Let’s see how it works by following a simple example:

Imagine that we have a updatePet operation defined in the petstore.json specification file and secured with the petstore_auth security scheme. The code below shows a simple example of the usage of this operation in a user-programmed service.

import org.acme.api.PetApi;
import org.acme.model.Pet;
import org.eclipse.microprofile.rest.client.inject.RestClient;

/**
 * User programmed service.
 */
@Path("/petstore")
public class PetResource {

  /**
   * Inject the rest client generated by the quarkus-openapi-generator.
   */
  @Inject
  @RestClient
  PetApi petApi;

  /**
   * User programmed operation.
   */
  @Path("/pet/{id}")
  @PATCH
  @Produces(MediaType.APPLICATION_JSON)
  @Consumes(MediaType.APPLICATION_JSON)
  public Response customUpdatePet(@PathParam("id") long id, PetData petData) {

    // Create a new instance of the Pet class generated by the quarkus-openapi-generator and
    // populate accordingly.
    Pet pet = new Pet();
    pet.setId(id);
    applyDataToPet(pet, petData);

    // Execute the rest call using the generated client.
    // The petstore.json open api spec stays that the "updatePet" operation is secured with the
    // security scheme "petstore_auth".
    petApi.updatePet(pet);

    // Do other required things and finally return something.
    return Response.ok().build();
  }

  public static class PetData {
    // Represents the Pet modifiable data sent to the user programmed service.
  }

  private void applyDataToPet(Pet pet, PetData petData) {
    // Set the corresponding values to the Pet instance.
  }
}

Let’s see what happens when the PetResource service customUpdatePet operation is invoked by a third party.

Default flow

  1. The customUpdatePet operation is invoked.

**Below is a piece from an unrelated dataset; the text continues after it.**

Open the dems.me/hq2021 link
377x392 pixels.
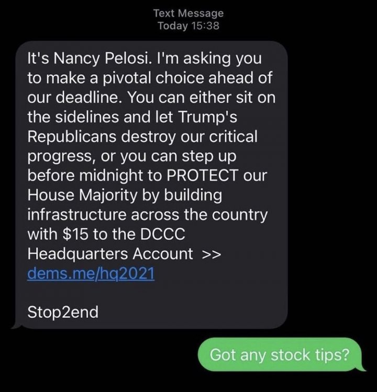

  2. An authorization token is obtained using the corresponding petstore_auth OidcClient configuration. (for more information see [_oauth2_authentication])

  3. The authorization token is automatically passed along the PetApi updatePet operation execution using an automatically generated request filter, etc.

Propagation flow

However, there are scenarios where we want to propagate the authorization token that was initially passed to the PetResource service when the customUpdatePet operation was invoked instead of having to obtain it by using the OidcClient.

  1. The user service customUpdatePet operation is invoked, and an authorization token is passed by the third party typically by using the HTTP Authorization header.

  2. The incoming authorization token is automatically passed along the PetApi updatePet operation execution according to the user-provided configuration.

When configured, the token propagation applies to all the operations secured with the same securityScheme in the same specification file.

Propagation flow configuration

The token propagation can be used with type "oauth2" or "bearer" security schemes. Finally, considering that a given security scheme might be configured on a set of operations in the same specification file when configured, it’ll apply to all these operations.

Property Key Example

quarkus.openapi-generator.[filename].auth.[security_scheme_name].token-propagation=[true,false]

quarkus.openapi-generator.petstore_json.auth.petstore_auth.token-propagation=true
Enables the token propagation for all the operations that are secured with the petstore_auth scheme in the petstore_json file.

quarkus.openapi-generator.[filename].auth.[security_scheme_name].header-name=[http_header_name]

quarkus.openapi-generator.petstore_json.auth.petstore_auth.header-name=MyHeaderName
Says that the authorization token to propagate will be read from the HTTP header MyHeaderName instead of the standard HTTP Authorization header.